Produced by the WHL in partnership with BC Tree Fruits, “Growing the Game’s Best Talent” is a multipart series highlighting the next generation of WHL stars set to embark on a journey pursuing NHL dreams. “Growing the Game’s Best Talent” can be seen monthly at WHL.ca, featuring a key member of the upcoming 2018 NHL Draft Class. Together, the WHL and BC Tree Fruits are “Growing the Game’s Best Talent.”
When it comes to skilled top-six forwards, you can never have enough, regardless of whether you’re in minor hockey or the professional ranks. The importance of those players upfront have also tended to build the backbone of successful junior hockey clubs through the entire Canadian Hockey League.
Enter winger Riley Stotts of the Calgary Hitmen.
For the 6-foot-0, 171-pound forward, his growth as a player has taken him through all three Prairie provinces from his hometown of Winnipeg, Man., to making his Western Hockey League debut with the Swift Current Broncos and now getting an opportunity to shine with the Calgary Hitmen.
Selected in the first round, 10th overall, by the Broncos in the 2015 WHL Bantam Draft, Stotts was a younger piece used as a trade chip in a November deal with the Hitmen. He was also one of four Manitobans selected in the top 10 of the 2015 draft, joining the likes of Calen Addison, Jett Woo, and Koby Morrisseau.
With the Broncos contending at the top of the league and the Hitmen starting slow, the trade made sense for both clubs at the time.
What’s even more apparent now is how the Hitmen plan to benefit in the short- and long-term from the acquisition of Stotts. Since his arrival in Calgary, Stotts has 28 points (11G-17A) in 33 games, including both his multi-goal games this season. Being counted on as part of a young core, Stotts has also benefitted from increased ice time, being ranked 88th by NHL Central Scouting on their mid-term rankings.
“It was obviously really cool,” said Stotts of the recognition. “There’s lot of good players on that list and it’s an honour to be [mentioned] with all those guys.
“I’m just trying to improve my all-around game and I think [head coach] Dallas [Ferguson] has given me lots of opportunity and I’m really thankful for that.

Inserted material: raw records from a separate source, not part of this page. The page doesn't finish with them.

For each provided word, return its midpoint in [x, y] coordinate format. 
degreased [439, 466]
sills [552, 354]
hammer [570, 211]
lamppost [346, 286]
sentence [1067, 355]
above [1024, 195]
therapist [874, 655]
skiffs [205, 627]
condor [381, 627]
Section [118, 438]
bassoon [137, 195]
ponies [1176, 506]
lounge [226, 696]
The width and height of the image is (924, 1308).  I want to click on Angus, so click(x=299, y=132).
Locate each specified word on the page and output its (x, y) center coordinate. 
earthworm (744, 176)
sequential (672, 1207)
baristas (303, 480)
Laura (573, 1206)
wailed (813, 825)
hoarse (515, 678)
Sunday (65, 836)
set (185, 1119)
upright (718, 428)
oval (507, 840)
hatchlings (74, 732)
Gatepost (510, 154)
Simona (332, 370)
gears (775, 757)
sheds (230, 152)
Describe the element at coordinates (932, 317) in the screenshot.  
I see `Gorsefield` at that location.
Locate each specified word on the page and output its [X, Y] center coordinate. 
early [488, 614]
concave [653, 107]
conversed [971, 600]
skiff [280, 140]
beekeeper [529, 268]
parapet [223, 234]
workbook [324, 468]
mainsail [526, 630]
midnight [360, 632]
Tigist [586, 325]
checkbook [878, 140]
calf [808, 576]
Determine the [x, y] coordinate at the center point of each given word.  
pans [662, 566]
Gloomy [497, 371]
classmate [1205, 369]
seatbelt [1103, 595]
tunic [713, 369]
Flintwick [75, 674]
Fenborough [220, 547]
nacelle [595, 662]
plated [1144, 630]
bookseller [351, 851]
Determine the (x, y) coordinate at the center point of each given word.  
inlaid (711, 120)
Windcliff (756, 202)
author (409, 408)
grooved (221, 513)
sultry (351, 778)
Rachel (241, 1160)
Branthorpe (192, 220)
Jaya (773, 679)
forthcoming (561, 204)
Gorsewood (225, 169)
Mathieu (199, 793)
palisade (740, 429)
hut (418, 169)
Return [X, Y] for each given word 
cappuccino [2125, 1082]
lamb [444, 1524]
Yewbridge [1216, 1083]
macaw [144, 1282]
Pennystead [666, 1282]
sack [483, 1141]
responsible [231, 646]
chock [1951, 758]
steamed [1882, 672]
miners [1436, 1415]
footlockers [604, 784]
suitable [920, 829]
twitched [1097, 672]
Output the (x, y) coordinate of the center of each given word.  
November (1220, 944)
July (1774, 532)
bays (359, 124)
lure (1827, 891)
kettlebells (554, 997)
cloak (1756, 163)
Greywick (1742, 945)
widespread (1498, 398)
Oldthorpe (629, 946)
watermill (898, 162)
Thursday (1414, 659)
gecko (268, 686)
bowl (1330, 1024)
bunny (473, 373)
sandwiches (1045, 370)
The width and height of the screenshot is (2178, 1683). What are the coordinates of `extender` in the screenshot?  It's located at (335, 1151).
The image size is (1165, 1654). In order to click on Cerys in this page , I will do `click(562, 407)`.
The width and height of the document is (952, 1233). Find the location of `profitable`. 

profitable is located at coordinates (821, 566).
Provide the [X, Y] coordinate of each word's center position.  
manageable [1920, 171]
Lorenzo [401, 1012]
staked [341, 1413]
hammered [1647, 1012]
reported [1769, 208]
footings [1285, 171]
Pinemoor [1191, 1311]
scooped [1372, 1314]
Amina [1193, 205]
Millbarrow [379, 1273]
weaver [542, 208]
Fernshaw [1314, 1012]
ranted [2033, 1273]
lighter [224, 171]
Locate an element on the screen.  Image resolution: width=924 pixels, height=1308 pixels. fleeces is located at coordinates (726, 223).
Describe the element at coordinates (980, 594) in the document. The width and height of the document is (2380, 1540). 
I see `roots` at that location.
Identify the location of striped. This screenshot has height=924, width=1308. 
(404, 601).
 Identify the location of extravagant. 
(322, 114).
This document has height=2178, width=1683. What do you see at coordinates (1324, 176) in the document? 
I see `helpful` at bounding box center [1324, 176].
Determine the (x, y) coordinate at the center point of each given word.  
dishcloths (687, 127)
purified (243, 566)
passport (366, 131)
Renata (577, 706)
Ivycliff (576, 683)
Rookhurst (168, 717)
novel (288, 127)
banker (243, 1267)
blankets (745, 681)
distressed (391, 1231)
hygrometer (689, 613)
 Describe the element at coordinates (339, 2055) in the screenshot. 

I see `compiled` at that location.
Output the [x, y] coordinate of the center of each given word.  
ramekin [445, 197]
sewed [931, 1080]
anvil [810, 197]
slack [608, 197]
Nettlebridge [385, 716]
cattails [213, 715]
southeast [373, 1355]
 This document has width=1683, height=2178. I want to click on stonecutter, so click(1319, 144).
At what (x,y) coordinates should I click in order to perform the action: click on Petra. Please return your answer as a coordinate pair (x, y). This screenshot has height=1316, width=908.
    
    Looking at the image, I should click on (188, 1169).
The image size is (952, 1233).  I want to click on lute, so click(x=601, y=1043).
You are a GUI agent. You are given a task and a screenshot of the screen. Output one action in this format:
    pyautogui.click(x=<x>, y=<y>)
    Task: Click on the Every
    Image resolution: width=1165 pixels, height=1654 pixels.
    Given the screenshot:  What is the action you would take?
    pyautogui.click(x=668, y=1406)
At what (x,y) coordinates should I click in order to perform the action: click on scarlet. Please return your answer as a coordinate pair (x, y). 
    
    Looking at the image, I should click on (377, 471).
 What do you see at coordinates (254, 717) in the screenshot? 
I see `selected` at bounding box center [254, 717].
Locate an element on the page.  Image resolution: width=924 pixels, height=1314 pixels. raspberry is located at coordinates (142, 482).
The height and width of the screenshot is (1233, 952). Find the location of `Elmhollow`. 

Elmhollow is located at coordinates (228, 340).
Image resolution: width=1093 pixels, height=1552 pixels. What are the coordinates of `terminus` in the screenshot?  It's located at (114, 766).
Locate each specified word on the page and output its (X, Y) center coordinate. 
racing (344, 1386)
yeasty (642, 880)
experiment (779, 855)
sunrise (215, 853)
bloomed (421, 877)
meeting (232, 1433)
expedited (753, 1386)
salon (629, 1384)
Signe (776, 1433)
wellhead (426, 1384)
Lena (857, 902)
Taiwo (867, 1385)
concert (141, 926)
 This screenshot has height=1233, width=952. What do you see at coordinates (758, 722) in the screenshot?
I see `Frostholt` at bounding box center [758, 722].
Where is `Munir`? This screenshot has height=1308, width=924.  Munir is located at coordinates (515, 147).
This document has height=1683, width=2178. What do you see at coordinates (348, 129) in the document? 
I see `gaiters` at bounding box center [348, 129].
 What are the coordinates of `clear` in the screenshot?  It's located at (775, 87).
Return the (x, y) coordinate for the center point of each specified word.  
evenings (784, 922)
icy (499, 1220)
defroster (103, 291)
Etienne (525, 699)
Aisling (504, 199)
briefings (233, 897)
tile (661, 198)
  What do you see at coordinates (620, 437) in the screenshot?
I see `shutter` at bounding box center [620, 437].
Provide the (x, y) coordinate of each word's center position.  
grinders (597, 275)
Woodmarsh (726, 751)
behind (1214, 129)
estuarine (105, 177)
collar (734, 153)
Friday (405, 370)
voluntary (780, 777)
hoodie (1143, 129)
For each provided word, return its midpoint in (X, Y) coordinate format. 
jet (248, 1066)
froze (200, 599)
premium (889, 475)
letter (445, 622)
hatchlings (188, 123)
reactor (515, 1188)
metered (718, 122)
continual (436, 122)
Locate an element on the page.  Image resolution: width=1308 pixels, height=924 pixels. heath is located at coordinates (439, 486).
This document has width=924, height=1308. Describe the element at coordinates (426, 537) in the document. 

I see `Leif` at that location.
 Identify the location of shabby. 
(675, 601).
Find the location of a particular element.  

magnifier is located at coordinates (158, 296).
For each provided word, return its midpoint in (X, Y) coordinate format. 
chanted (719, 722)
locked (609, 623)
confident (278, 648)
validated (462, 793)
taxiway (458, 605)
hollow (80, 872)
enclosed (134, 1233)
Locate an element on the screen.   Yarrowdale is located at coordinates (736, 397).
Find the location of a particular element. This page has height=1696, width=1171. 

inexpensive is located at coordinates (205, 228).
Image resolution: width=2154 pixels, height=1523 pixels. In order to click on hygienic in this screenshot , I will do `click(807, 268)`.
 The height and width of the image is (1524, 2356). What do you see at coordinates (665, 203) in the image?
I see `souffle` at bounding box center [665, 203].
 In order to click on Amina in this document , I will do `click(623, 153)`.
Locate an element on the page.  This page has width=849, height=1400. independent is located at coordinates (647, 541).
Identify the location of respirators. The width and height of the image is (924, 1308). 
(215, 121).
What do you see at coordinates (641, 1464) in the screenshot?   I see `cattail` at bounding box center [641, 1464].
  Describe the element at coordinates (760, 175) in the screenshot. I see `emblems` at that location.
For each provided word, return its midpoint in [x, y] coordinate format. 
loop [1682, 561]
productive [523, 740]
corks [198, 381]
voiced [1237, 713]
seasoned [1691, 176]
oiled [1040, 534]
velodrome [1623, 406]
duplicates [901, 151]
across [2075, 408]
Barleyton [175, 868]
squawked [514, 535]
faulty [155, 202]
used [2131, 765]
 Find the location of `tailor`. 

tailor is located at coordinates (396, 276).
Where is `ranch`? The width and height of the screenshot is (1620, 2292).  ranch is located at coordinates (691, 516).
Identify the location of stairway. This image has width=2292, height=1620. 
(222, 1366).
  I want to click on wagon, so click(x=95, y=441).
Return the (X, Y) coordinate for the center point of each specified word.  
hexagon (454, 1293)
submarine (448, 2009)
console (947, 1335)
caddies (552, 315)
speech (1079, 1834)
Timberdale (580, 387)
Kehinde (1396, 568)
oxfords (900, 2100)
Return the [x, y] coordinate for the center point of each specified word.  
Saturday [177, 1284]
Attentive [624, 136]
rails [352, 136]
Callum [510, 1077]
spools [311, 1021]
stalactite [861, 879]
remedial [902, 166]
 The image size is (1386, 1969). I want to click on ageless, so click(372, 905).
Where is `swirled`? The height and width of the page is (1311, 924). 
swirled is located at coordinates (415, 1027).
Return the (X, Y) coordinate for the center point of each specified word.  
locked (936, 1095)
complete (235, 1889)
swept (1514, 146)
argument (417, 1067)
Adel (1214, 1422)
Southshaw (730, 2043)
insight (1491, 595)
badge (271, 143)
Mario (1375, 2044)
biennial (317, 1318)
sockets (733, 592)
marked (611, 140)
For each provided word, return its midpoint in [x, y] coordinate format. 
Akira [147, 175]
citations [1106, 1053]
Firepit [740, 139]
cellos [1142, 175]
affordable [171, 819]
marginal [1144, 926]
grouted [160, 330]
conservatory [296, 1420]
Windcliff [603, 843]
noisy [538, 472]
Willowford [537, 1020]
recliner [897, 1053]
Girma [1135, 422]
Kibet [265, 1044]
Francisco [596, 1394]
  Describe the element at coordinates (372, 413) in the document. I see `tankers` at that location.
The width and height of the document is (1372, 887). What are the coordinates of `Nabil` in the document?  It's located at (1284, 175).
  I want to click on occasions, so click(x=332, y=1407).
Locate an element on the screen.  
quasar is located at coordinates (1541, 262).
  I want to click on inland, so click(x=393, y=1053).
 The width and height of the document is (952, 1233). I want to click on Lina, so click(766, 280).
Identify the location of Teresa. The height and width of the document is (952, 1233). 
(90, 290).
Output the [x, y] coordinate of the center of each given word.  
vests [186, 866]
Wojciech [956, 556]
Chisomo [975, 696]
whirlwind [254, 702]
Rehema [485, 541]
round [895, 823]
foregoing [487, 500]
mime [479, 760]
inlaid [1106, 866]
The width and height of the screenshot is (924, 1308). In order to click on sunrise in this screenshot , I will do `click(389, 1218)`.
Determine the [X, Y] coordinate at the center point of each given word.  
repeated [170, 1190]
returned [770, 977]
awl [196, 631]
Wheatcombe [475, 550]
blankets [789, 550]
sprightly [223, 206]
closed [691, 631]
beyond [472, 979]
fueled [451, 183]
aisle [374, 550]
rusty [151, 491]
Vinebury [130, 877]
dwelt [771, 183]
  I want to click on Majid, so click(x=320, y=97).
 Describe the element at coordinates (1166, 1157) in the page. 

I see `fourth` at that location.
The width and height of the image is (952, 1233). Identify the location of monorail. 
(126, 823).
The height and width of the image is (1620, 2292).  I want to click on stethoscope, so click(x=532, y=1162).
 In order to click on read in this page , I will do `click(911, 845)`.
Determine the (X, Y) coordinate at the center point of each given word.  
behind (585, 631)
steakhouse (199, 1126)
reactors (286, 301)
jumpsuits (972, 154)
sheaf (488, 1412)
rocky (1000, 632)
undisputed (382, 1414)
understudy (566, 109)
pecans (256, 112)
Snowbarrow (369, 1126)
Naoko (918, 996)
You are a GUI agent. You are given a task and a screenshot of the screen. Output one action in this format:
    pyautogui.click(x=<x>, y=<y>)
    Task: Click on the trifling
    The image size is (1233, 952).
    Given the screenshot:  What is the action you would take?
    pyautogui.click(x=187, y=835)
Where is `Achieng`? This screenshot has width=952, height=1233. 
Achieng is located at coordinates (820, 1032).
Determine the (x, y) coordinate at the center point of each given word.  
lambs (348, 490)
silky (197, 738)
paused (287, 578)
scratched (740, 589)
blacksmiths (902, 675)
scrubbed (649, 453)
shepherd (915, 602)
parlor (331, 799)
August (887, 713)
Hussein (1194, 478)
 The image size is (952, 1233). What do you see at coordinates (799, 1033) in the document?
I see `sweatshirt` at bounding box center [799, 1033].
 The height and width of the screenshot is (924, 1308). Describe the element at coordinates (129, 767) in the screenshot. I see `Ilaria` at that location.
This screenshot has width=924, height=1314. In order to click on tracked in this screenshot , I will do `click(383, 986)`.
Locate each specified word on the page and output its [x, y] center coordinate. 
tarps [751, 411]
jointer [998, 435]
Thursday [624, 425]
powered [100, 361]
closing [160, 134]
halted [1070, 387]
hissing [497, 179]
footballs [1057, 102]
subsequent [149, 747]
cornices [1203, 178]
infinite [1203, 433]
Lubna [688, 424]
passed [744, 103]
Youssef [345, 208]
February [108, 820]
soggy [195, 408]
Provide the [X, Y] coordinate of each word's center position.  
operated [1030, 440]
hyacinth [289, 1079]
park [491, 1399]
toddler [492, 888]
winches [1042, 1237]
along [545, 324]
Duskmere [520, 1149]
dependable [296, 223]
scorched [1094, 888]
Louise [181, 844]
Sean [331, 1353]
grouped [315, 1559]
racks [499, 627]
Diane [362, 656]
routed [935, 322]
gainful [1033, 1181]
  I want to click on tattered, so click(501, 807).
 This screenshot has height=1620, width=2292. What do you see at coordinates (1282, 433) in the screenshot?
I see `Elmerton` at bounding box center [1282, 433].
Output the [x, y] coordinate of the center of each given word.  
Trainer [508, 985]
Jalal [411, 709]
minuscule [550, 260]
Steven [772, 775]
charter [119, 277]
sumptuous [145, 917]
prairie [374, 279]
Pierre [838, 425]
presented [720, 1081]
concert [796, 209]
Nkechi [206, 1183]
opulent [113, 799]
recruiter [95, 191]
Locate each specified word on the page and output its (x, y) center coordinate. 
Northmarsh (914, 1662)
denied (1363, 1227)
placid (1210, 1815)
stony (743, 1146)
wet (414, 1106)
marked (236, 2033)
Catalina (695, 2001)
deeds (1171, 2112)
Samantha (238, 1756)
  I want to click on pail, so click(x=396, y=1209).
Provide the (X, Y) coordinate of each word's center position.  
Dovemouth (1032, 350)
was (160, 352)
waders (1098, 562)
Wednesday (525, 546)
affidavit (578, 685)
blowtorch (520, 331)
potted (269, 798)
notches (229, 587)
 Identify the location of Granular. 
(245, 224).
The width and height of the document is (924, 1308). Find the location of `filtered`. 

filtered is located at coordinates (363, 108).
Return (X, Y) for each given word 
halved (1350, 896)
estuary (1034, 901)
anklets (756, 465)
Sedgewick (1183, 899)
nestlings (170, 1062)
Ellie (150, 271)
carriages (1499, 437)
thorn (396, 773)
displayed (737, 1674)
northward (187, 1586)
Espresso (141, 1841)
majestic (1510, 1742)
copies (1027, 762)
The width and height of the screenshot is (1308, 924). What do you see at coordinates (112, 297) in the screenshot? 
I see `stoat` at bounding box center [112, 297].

I’m just trying to make the most of it.”
The former Winnipeg Monarch has certainly come a long way, geographically as well as from a developmental perspective in order to better his game and to make it on the list. The acquisition of Stotts has given Ferguson three players from the first round of the 2015 Bantam Draft to build around with fellow forwards Carson Focht and Tristen Nielsen.
Stotts came “as advertised” according to Ferguson when the Hitmen brought him onto the roster, adding he’s gained confidence in his game with the opportunities he’s been put in with the Hitmen.
“When he got here, he got put into a lot of situations that I think he’s very capable of playing in, but they were a little bit new to him as far as at this level,” Ferguson said. “He’s take those opportunities and ran with them.
“Good offensive players find ways to create when there doesn’t seem to be any offence to create and I think that’s what Riley does.”
As important as the games are, Stotts is striving to grow his skills and physical attributes further away from the game action, a facet Ferguson has taken notice of.
“He also works at his game, I think that’s the one thing our staff has really grown to like about Riley.
“He wants to get better every day and he enjoys the process of developing as a hockey player. His workload is good and his hunger to get better is even better.”
If the spotlight wasn’t already shifting towards him, it will be directly on him by the time the 2018-19 season starts. The Hitmen may not be the best club in the WHL this year, but they’ve got a mind to correct that that soon and Stotts is part of that plan, something the 18-year-old is a-ok with, even if he did feel a little nervous about the move from Swift Current to Calgary at the start.
“As soon as I got here, got to meet everyone, all the feelings were gone and I was just excited to get started,” the forward said. “I’ve got lots of support from everyone here.
“The coaches, the teammates. [Jake] Kryski and [Jakob] Stukel are great players and I really like playing with them so that helps a lot. I’m just trying to make the most of all the ice time I’ve been getting and keep working towards the end of the year.”
Growing up in Manitoba’s capital, Stotts has drawn inspirations from the rebirth of the Winnipeg Jets and the franchise’s first selection after their relocation, forward Mark Scheifele, for the right way to play the game.
“He was young in the league and he grew each year,” said Stotts. “Now he’s stepped into one of the biggest roles in the NHL and one of the best players on the best team.
“That’s someone who I really look up to.”
If Stotts continues on his current path, it may be soon that it’s others looking up to him in the same way he looks up to Scheifele. Ferguson added that one of his top young forwards can’t get caught up in the process of the draft.
It’s an exciting time in the career of all players, but there’s only so much Stotts himself can control, a facet him and his coach know perfectly well.
“His drive tank is real high and he wants to not only be that player and be successful at this level, but he wants to be an NHL player,” Ferguson added. “He’s doing the right things to develop his game, but you can’t get caught up in the end result.”